§ Extrait du texte
Pour mémoire
« En un mot,
anéantir tout ce qui ne rampera pas à
nos pieds comme des chiens »
Smaïl Hadj Ali
Emmanuel
Macron est allé, à pied, au contact des
habitants dans une rue du centre d’Alger
AFP/Ludovic MARIN
Dimanche 10 décembre 2017
Le six décembre 2017, rue Larbi Ben M’hidi,
à un jeune algérien qui lui disait que
la France devait reconnaître ses méfaits
en Algérie, le Président Macron lui
demanda, excédé :
-« Quel
âge avez-vous » ?
-« 26 ans », répondit
le jeune homme.
-« Mais vous n’avez
pas connu la colonisation, lui rétorqua
le Président français ; qu’est-ce que
vous venez m’embrouiller avec ça » !
Au-delà, de
l’attitude véhémente à l’égard d’un
jeune homme soucieux de son histoire
nationale, et de surcroît en son pays,
le Président français avait probablement
oublié que ce sont des millions
d’Algériens qui sont nés après le 5
juillet, date de la proclamation de
l’indépendance nationale, et qui donc
« n’ont jamais connu la colonisation»,
et l’auraient à ce titre
« embrouillé », tout autant.
Ce sont aussi des
dizaines de millions de Français qui
n’ont jamais connu l’occupation
allemande, la trahison nationale
vichyste, et la Résistance, mais
personne ne le reprochera de ne pas
oublier ce passé.
Question. Le
Président français aurait-il tenu ces
propos à un jeune juif ou à un jeune
arménien, dont, respectivement la
communauté et le peuple, ont connu
l’horreur et le pire?
L’Algérie, son peuple, sauf erreur, ne
veulent ni repentance, ni
autoflagellation. Mais personne ne
pourra jamais empêcher les descendants
des peuples colonisés de considérer
que la
colonisation fut, à minima, une longue
« période
de deuil et de souffrance »,
comme l’avait souligné l’historienne et
romancière Guadeloupéenne Maryse Condé,
alors que la représentation française
venait de voter la loi sur les
« bienfaits de la colonisation », en
2005.

§ Tâches à réaliser
1. Indiquez si chacune des affirmations suivantes concorde avec le texte sur l'échange entre Emmanuel Macron et un jeune Algérien. Répondez par oui ou par non, puis citez exactement les mots du texte qui tranchent : (a) le jeune homme affirmait que la France devait reconnaître ses méfaits en Algérie ; (b) l'échange a eu lieu rue Larbi Ben M’hidi le 10 décembre 2017 ; (c) Maryse Condé y est présentée comme une historienne et romancière martiniquaise.
2. Citez mot pour mot le passage du texte sur l'échange entre Emmanuel Macron et un jeune Algérien. Commencez aux mots « Question. Le » et arrêtez-vous après « et le pire? ».
3. Poursuivez le texte sur l'échange entre Emmanuel Macron et un jeune Algérien à partir de l'endroit où il s'arrête.

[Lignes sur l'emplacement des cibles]
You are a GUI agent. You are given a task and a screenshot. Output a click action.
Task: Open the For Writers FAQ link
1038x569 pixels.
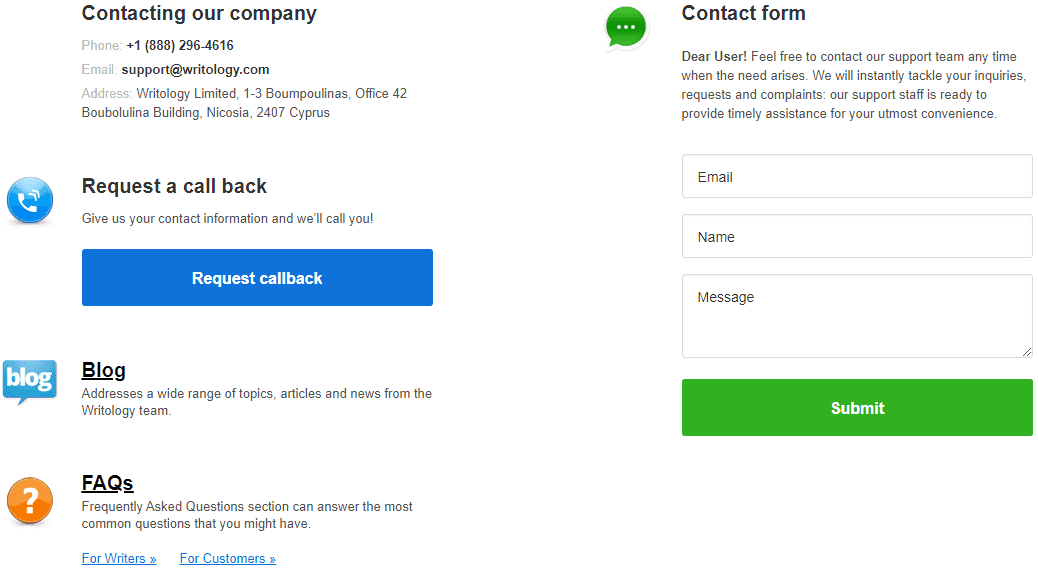pos(119,558)
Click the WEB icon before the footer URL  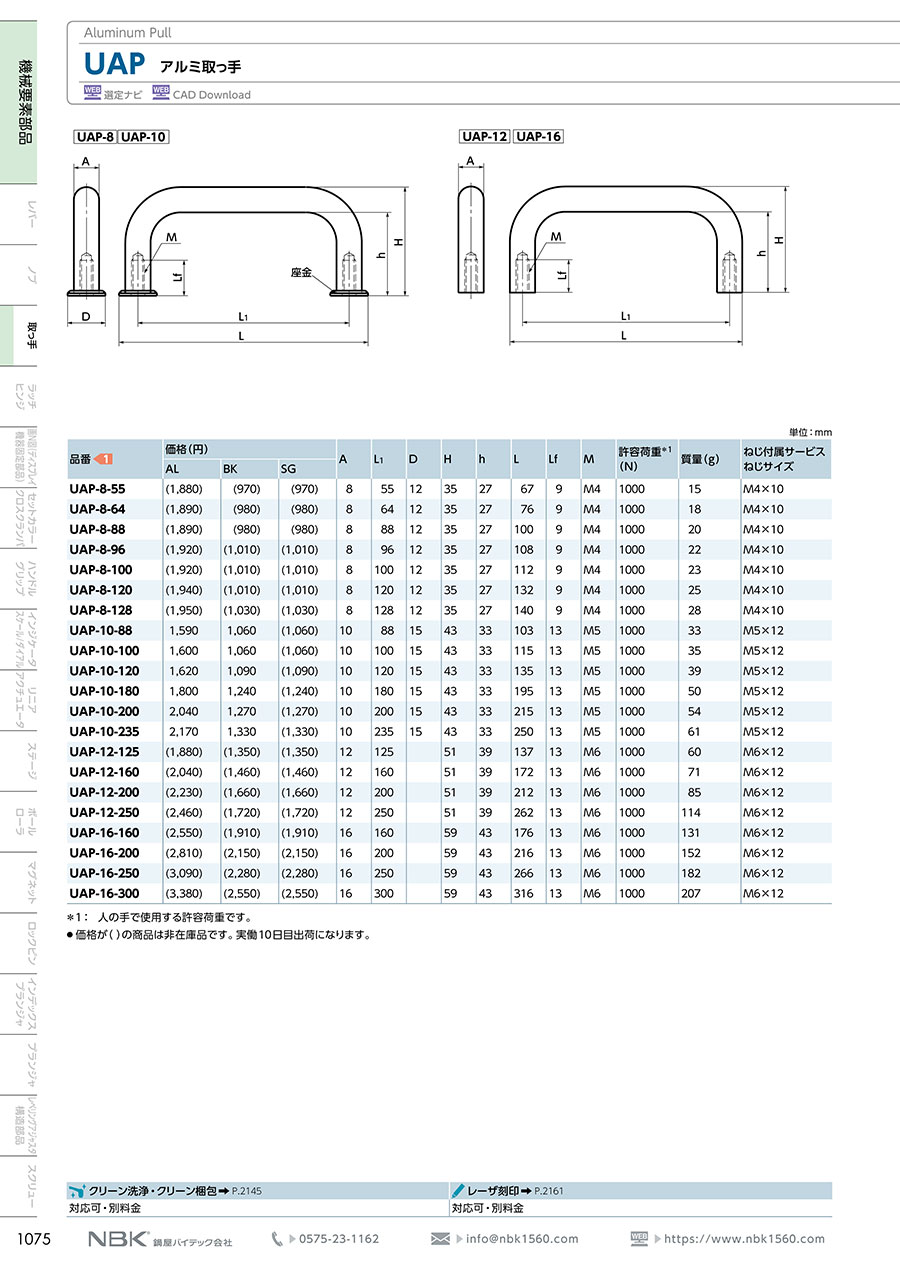point(640,1238)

§ Résultats par tâche
1.
(a) Oui : « la France devait reconnaître ses méfaits en Algérie ».
(b) Non : « Le six décembre 2017, rue Larbi Ben M’hidi ».
(c) Non : « l’historienne et romancière Guadeloupéenne Maryse Condé ».

2.
Question. Le
Président français aurait-il tenu ces
propos à un jeune juif ou à un jeune
arménien, dont, respectivement la
communauté et le peuple, ont connu
l’horreur et le pire?

3.
De même
que Jean Ferrat dans
Nuit et
Brouillard,
chantait
« qu’il twisterait les mots s’il fallait
les twister »,
pour dire
l’horreur des camps d’extermination
nazis, nous continuerons en Algérie, de
chanter et de dire, sans haine, ni
culpabilisation, l’épouvante que furent
ces 132 ans d’oppression, d’exaction, de
spoliation, et de néantisation.
Aussi et sans
« embrouille », voici, pour mémoire, et
pour commémorer l’héroïque Onze décembre
1960, quelques séquences, très abrégées,
de ce moment négateur d’humanité
revendiqué et administré par la France
coloniale, qu’historiens et penseurs, à
l’exemple de Mostefa Lacheraf, Bachir
Hadj Ali, Henri Alleg, M.C Sahli, et
bien d’autres, ont décrit et analysé il
y a des décennies.
Dès le
début de la conquête les crimes,
multiformes, furent un invariant de
l’armée coloniale. Pour le pouvoir
politique et militaire, les
indigènes, ces
êtres inférieurs,
les « Arabes »,
étaient des sous-hommes,
« qui ne comprennent que la force
brutale»[1],
et « qui
n’entendraient de longtemps des
raisonnements qui ne seraient point
appuyés par des baïonnettes »,
comme s’en convainquait dès 1830,
Lamoricière, cet émule des
« conquistadores », qui occupera le
poste de Ministre de la guerre en 1848,
après avoir sabré
« l’Arabe »
pendant 18 ans...
C’est cette vision du
monde qui va fonder et féconder la
politique coloniale pendant 132 ans.
Alger
1957. Le port. Ballottés par la houle,
des corps flottent. Ce sont les
« crevettes-Bigeard», un des trophées,
du 3ème régiment de
parachutistes coloniaux. (RPC). Cadavres
d’Algériens raflés par les
parachutistes, durant ladite
« bataille »
d’Alger[2],
qui, au-delà de l’héroïque résistance du
peuple qasbadji désarmé et d’une
escouade de combattants sommairement
armés, fut le moment mortifère, à
l’échelle industrielle, de la torture
d’État, et d’une massive et planifiée
ratonnade militaro-policière, à ciel
ouvert, tout aussi mortifère.
À ces
crimes collectifs, et à tant d’autres,
il est encore répondu :
« C’était la
guerre »[3],
avec, implicitement, ses dérives, ses
bavures des deux côtés! Inévitables. Les
crimes du 3ème régiment de
parachutistes coloniaux, -qui faisait
partie de la 10ème division
parachutiste de Massu-, et plus
largement de l’armée coloniale
étaient-ils le lot commun de toute
guerre, des dérives inévitables ? Une
sorte de fatalité en somme inhérente à
toute guerre ?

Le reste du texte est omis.